## Task requirements
Your answer should be an exact copy of the data.
***** Extracted data
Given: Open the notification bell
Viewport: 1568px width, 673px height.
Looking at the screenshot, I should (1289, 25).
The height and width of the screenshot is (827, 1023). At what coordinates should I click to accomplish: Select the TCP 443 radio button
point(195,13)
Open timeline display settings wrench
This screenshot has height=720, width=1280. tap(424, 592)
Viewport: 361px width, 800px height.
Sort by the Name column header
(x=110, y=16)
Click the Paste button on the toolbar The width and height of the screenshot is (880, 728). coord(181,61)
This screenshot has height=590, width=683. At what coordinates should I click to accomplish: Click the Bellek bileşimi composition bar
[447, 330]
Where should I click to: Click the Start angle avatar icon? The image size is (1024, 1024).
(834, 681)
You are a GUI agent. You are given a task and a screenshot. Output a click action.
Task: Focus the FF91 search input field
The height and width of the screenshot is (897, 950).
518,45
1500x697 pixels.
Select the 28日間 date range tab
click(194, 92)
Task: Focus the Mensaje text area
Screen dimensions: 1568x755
**********
## Task result
Given: Open the notification bell
Viewport: 1568px width, 673px height.
Looking at the screenshot, I should (1289, 25).
The height and width of the screenshot is (827, 1023). At what coordinates should I click to accomplish: Select the TCP 443 radio button
point(195,13)
Open timeline display settings wrench
This screenshot has height=720, width=1280. tap(424, 592)
Viewport: 361px width, 800px height.
Sort by the Name column header
(x=110, y=16)
Click the Paste button on the toolbar The width and height of the screenshot is (880, 728). coord(181,61)
This screenshot has height=590, width=683. At what coordinates should I click to accomplish: Click the Bellek bileşimi composition bar
[447, 330]
Where should I click to: Click the Start angle avatar icon? The image size is (1024, 1024).
(834, 681)
You are a GUI agent. You are given a task and a screenshot. Output a click action.
Task: Focus the FF91 search input field
The height and width of the screenshot is (897, 950).
518,45
1500x697 pixels.
Select the 28日間 date range tab
click(194, 92)
Task: Focus the Mensaje text area
Screen dimensions: 1568x755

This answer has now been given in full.